━━ Input ━━

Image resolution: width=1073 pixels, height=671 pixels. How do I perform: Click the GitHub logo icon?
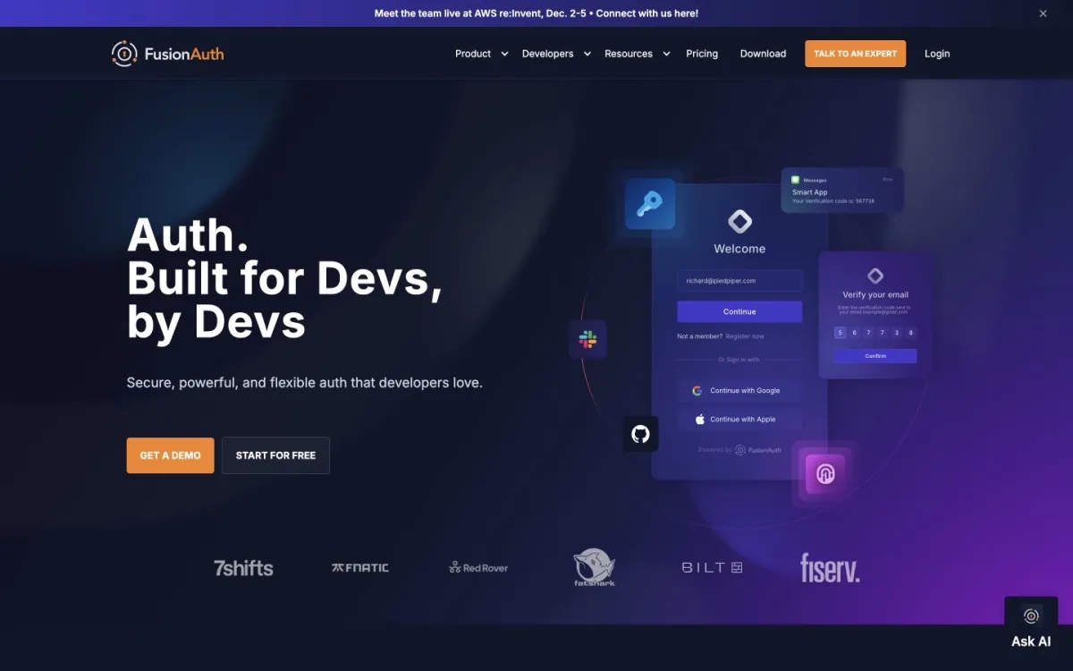point(640,434)
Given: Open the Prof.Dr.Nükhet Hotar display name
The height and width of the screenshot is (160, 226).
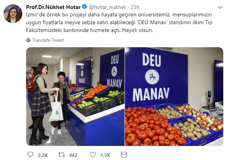Looking at the screenshot, I should 53,7.
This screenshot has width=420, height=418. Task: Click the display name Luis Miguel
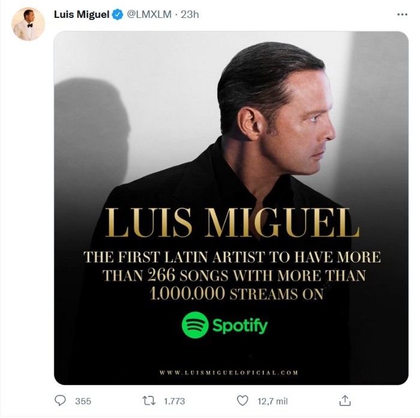[x=81, y=14]
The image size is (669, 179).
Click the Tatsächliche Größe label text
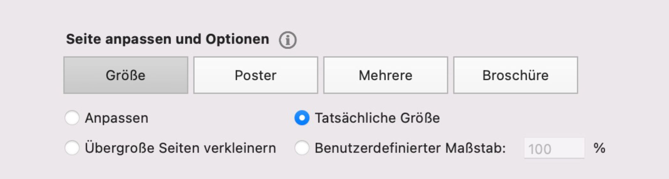click(x=377, y=118)
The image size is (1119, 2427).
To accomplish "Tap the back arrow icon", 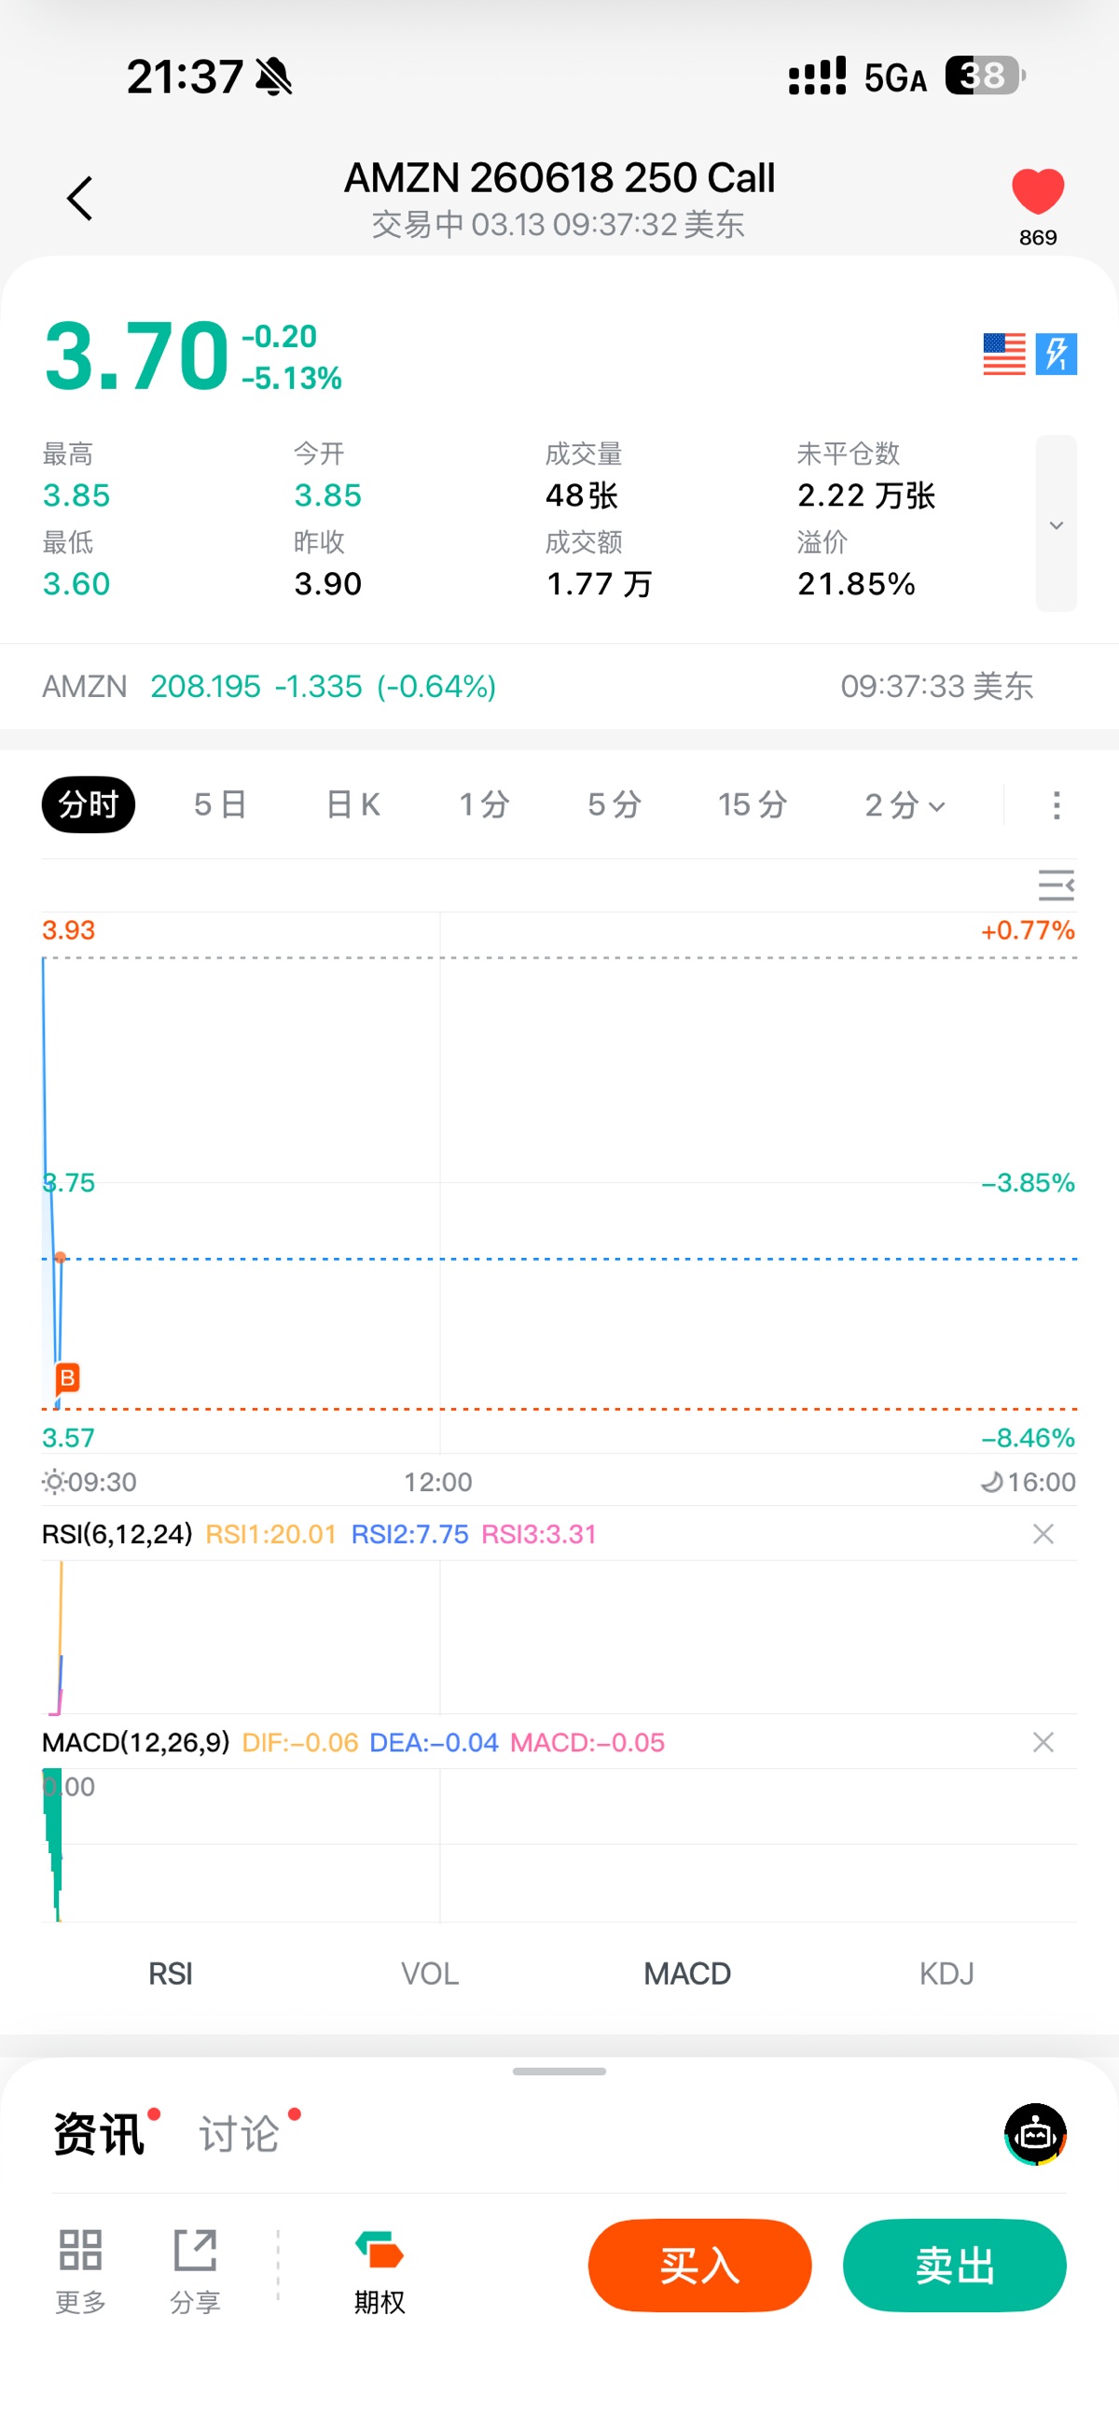I will click(x=80, y=199).
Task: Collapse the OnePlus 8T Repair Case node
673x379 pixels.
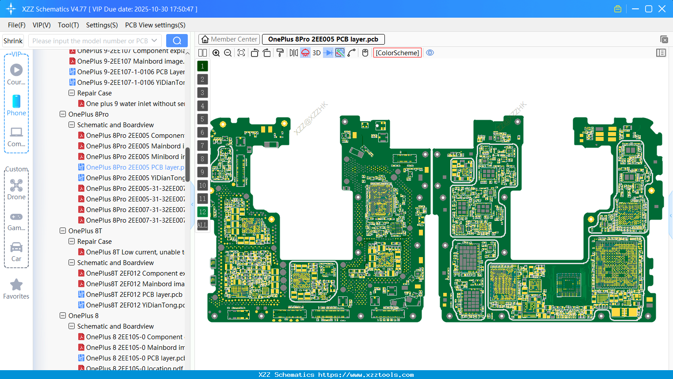Action: point(71,241)
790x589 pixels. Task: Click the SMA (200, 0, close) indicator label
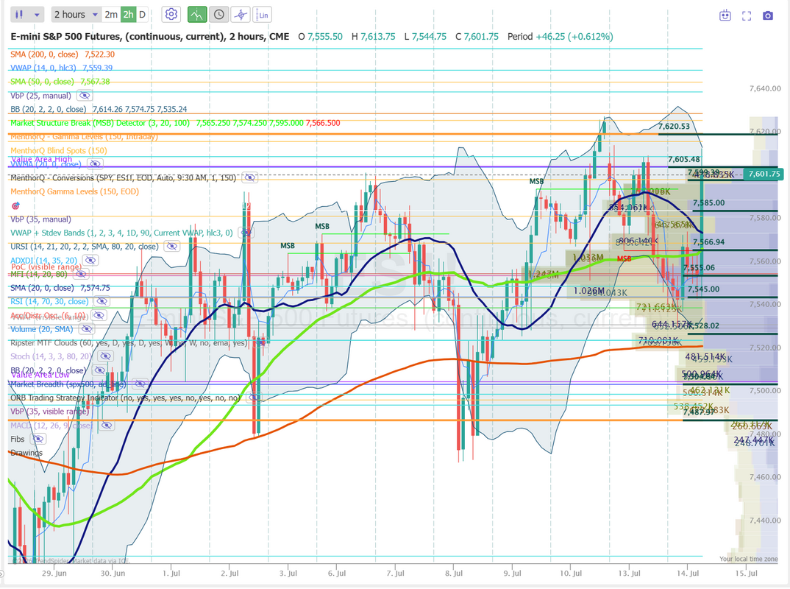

━━━

§ **Task objective**
Scan the entries above and show each line that contains the word "size".

§ **Answer below**
The image size is (669, 179).
The image size is (1119, 2427).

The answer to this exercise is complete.